また、インタビューアーのクリス・ロドリーが素晴らしいリンチの映画の説明をしている。
「フロイトが”怖い物の領域”(the field of what is frighthening)と名付けた場所に置ける異様さの属性は実際の恐怖よりは漠然とした恐れ、出現より出没の気配だ。それは、’平凡’を’非凡’へと変身させ、明らかに身近なものの中に、心の中のよそよそしさを作り出す。フロイトの言葉でいえば『異様というのは内密にあまりになじみ深いものだからこそ異様なのであって、それによって抑圧されるのだ』」
これは、僕等にもはっきり実感のあることだ。カフカの要素であり、フランシスベーコンの要素でもある。闇に対してフェードインして行く事で、馴染み深い違和感へと導くのだ。僕等がよく軽率に使う「本質的なもの」っていうのはこういう事について言い表す言葉として使ってはいなかったか?絵画を見たときおばちゃんが「なんだか知らないけどすごいわねー。」とか言ってるあれは、意外と彼女の中の/あまりにもなじみ深いもの/がその絵画との共有を起こしているのではないか。

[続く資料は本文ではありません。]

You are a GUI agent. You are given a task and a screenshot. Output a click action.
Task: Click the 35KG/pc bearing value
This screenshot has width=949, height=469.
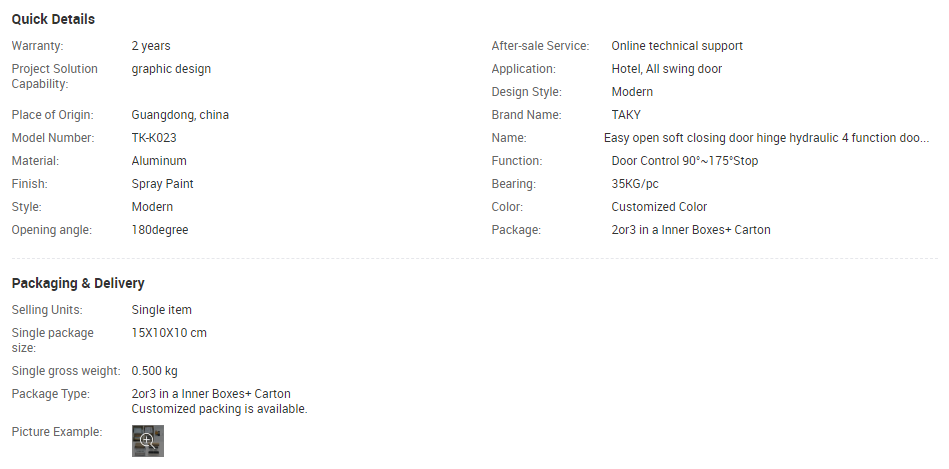[635, 184]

ところで、中野本町の家は最高だ。いったことがないけど、一番好きな建築だ。夫をなくした設計者の姉が子供2人とともに住む家として設計者と共同で作り上げた家で、回遊性のある間取り(- ∞ -)の真ん中に植栽を施されていない中庭が作られる。この中庭には後に、鳥がしたうんちの中の種から育った様々な雑草が生え茂り、ツタが建築に絡み付く。浸食だ。それは家族の変化していく様そのものであるように思う。結局、その庭にしか向ける事の出来ない視線と共に家族は閉所恐怖症に陥っゆき、散り散りに家をでてゆく。そして最後は壊されていく。設計者はこれをvirtual houseのコンペティションに出品している。浅田明は設計者がアクチャルに建てられ壊される家を、ヴァーチャル化し、亡霊化させようとしていると解説している。

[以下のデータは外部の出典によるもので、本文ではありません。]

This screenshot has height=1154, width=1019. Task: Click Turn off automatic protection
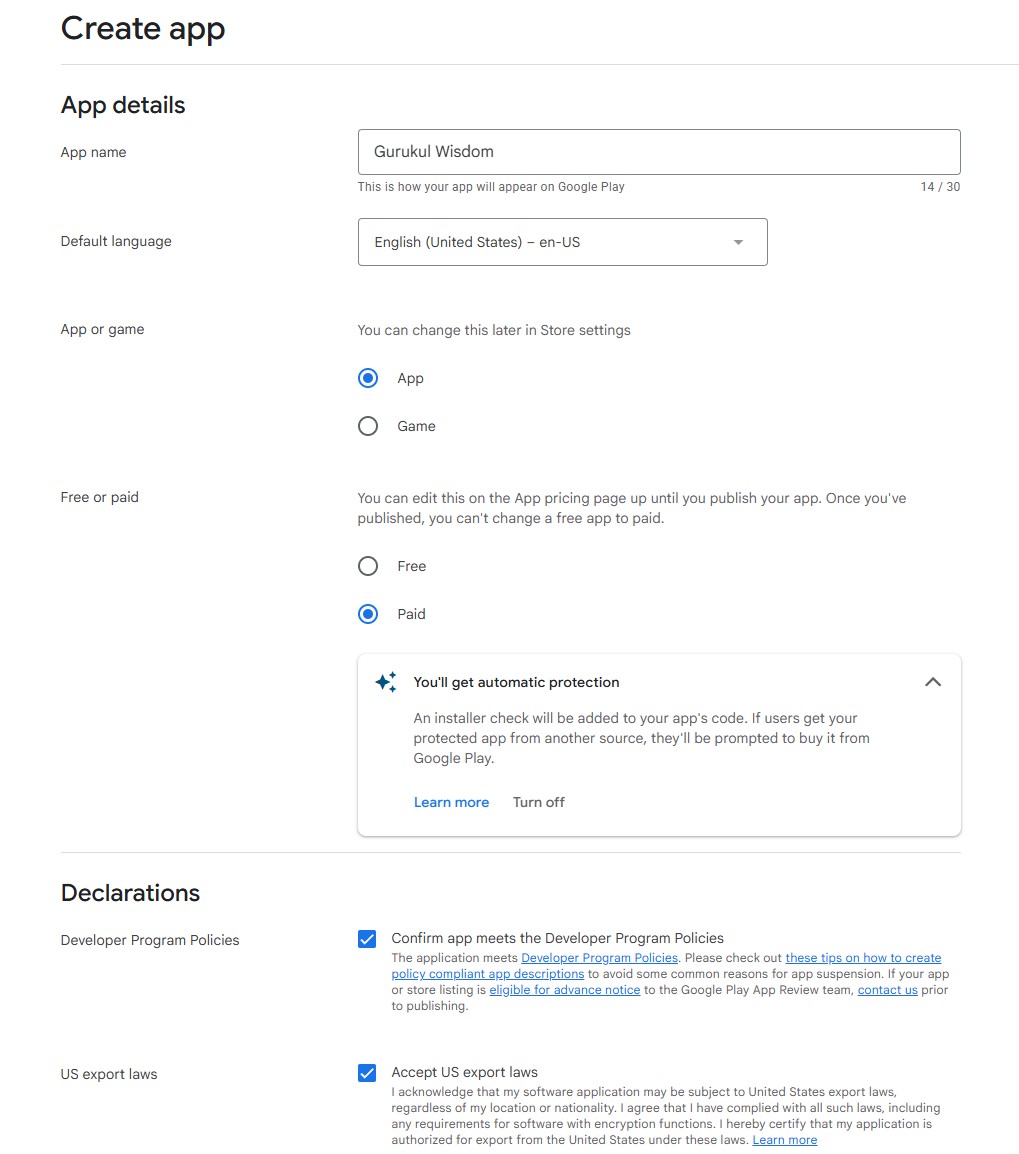coord(538,802)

「中野本町の家」という本も、建築の本の中で、最高に面白い。住んでいた母娘のインタビュー。この本に載っているのは、異様な家に関する記述だ。むしろあまり家という感覚を持てなかったという娘の話からすると「異様な家という空間」に関する記述と言った方がいいかも。家である事は社会的に間違えがない。僕はというと、この家の続編が気になるのだ。続編という言い方は変かもしれないけど、この家に投げかけられた(家が投げかけてしまった)テーマ には続きがあるであろうと思ったのです。それはリンチの土の感覚とも共通する日常と非日常のトーラス状のループ感覚・
中野本町の家はシュールリアリスティックな印象も受ける。設計者の姉である施主がすごく夢見心地な(そして絶望的な)姿勢で、設計される過程で大きく関与している。次女は負のイメージで作られた家のコンセプトに因る強さが、20年住んだ家というものを越えてしまっていると述べている。これは近現代建築家が求めた目標であり、目から鱗である。ほんと。時間と経験の良い関係こそ良いとする家観をずばっと切り捨てるもの。「長く住むと味がでる家が結局いいよね」といったやつ。それにしても、マスコミは血相変えてアスベストの家とか叩くけど、中野本町の家の攻撃性はそれを遥かに越えている。家で暴力!かっこいい!優しさ込みだしね。あれですよ。人間不振な人になっちゃった人がSMに嵌って癒されていくという僕の好きな。
で、結局、先ほど説明した、リンチの「盛り土」と中野本町の家の「中庭の黒い土」は僕の中で近代を越える確かな物として注目する次第です。まず、近代の「衛生」とか「健康」のイメージと真っ向からぶつかる物だから。そして、より緻密な現実へと誘うから。なんか説明がだらだらしてる割に本質的な事、書き足りないというか内容薄いのだけどとりあえずこの辺で。もうちょっとこのテーマは暖めよう。










なんでわざわざここにコメントするかって?!そりゃあなた!!思春期をリンチ映像とフェティシズム漬けで育ち、小さな島をぐるぐると走って逃げ回っても一歩も逃げ出せない恐怖!と風化浸食していく希望・・・を味わったらさ。
そして盛り土!!!それは私のスペシャリティーなのよ!!知ってた?!
なるほど。
人食い珊瑚礁に囲まれた狂気の楽園って感じだね。
「風化浸食していく希望」って………恐ろしく、邪悪だね。